Two events from the life of Jesus of Nazareth help me sit still in the middle of fragments and shards. Two brief events that comfort me when I can’t make sense of the whole, when the center cannot hold. The first is the healing of the woman “diseased with an issue of blood twelve years” (Matt. 9:20). She did not seek all of Jesus, just a hem of his garment. And she was healed because of her faith in Jesus but she was also healed because she recognized the relation between a part and the whole. The hem was sufficient. It was her sense of the metonymy of the hem that allowed the plenitude and grace of healing.
The second story was one of my junior high school favorites: the story of the loaves and fishes.

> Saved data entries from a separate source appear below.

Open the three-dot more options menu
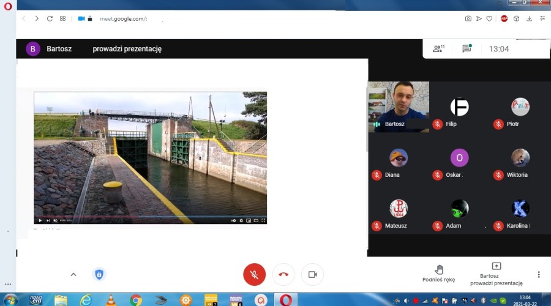Viewport: 551px width, 306px height. [539, 274]
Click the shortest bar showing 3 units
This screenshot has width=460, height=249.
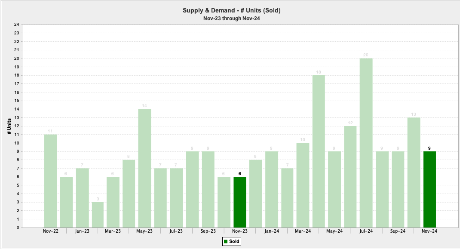click(98, 215)
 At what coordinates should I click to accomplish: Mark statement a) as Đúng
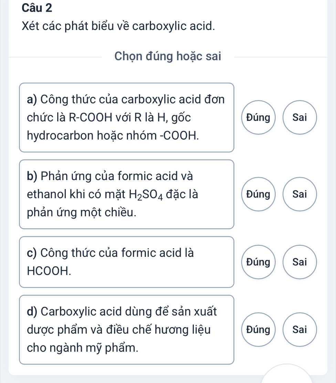(258, 118)
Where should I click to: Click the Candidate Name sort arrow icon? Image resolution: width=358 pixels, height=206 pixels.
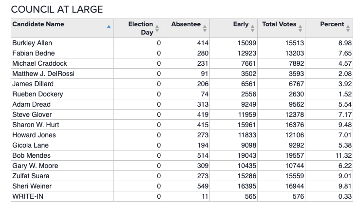pyautogui.click(x=108, y=28)
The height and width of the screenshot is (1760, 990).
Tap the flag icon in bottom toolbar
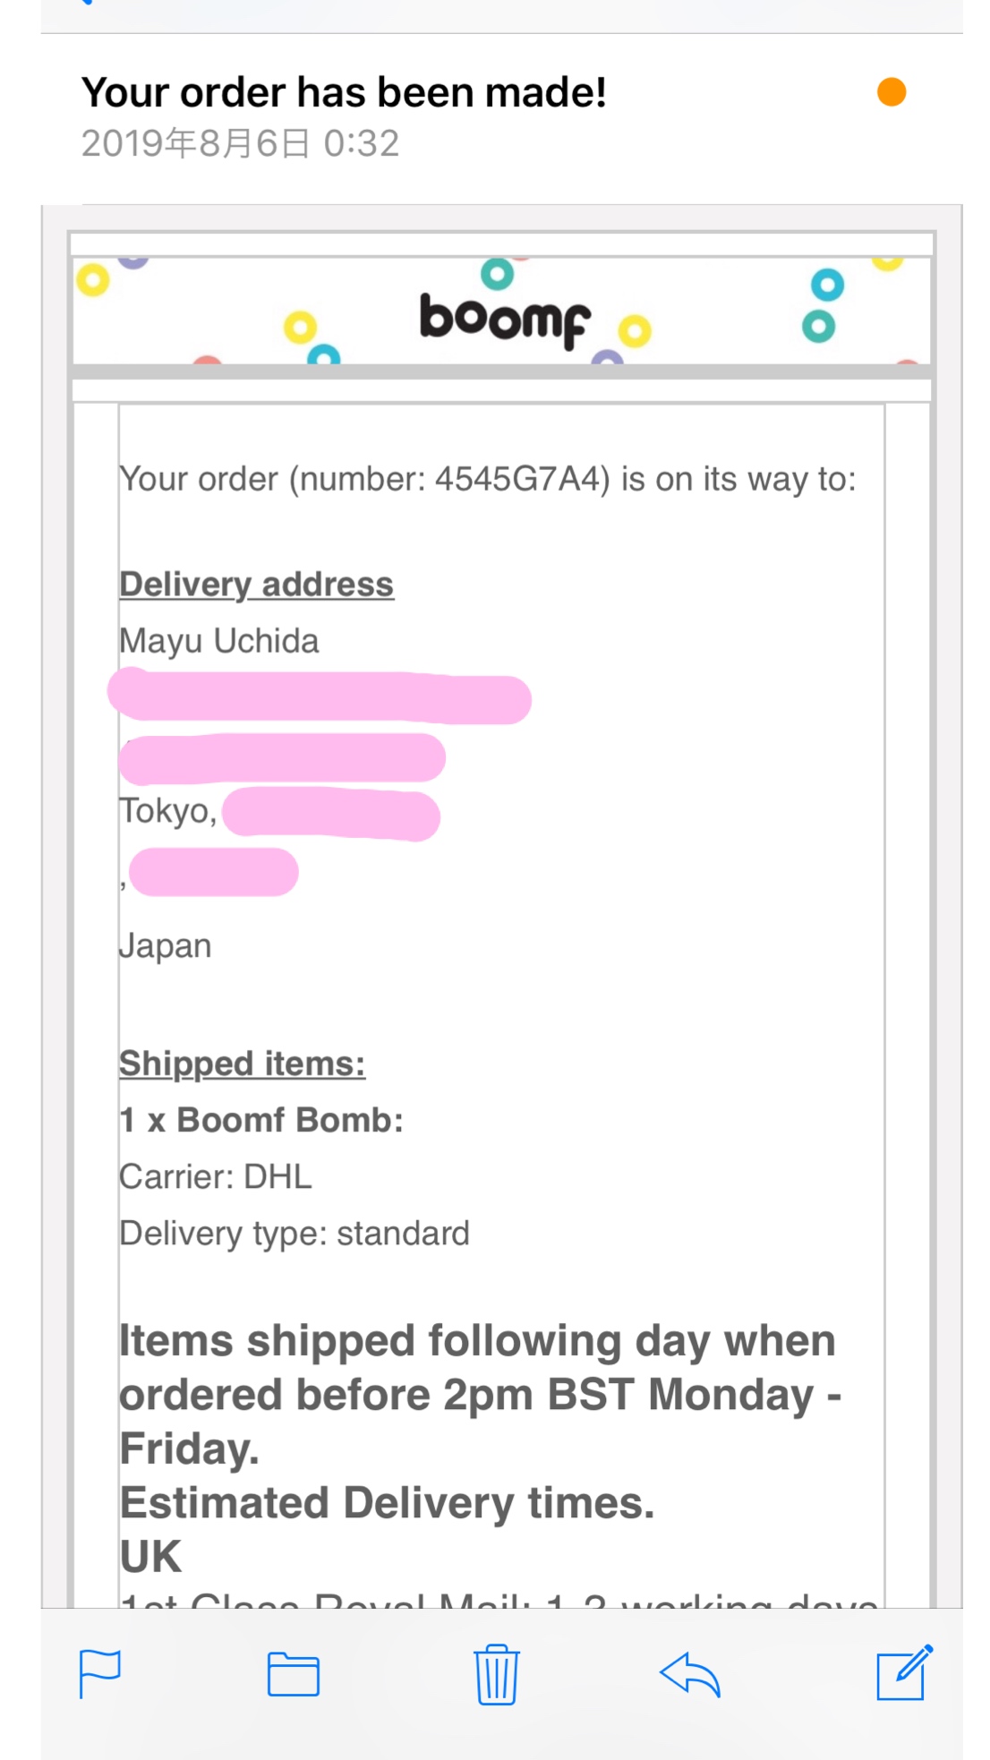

I remember having that same “How did he do it?” awe that I had watching magic tricks. And I remember the common interpretation of why Jesus asked his disciples to gather up the leftovers: Here Jesus teaches us not to be wasteful. Now I read the gathering of crumbs from the barley loaves as a parable about fragments. He told his disciples to “gather up the fragments that remain, that nothing be lost” (John 6:12). I believe this is much more than a lesson on not wasting food. I believe Jesus is instructing his disciples to act out the attention he pays to the shattered pieces of our lives.
In contrast to the leftover barley loaves, or the fragments of our whole selves, or the broken church body of Christ, I believe—I hope to believe—in a completion beyond the fragments.
The bodily resurrection of Jesus of Nazareth is about wholeness—an end to the fragmentation and decay of life and death. If we live now in fragments—without closure—we see that in the mosaic of our lives, there are pieces missing. Pieces that are upside down and out of place. I try to resist the urge to put a frame on the individual pieces and call it done. It is not. I am not.
Christ resurrected is not a missionary film strip or a lesson on Easter. It is a miracle of wholeness that I can only guess at because it does not match any model I know. And yet I want to believe. I want to believe that if the stones that surround the tomb where Christ was buried could talk, they would tell of an end to decay. They would tell of real and ultimate healing.
In the odds and ends of my faith resides a tenuous hope. It is a hope that I might be gathered up like so many barley loaves. Gathered and blessed by kind, kind hands.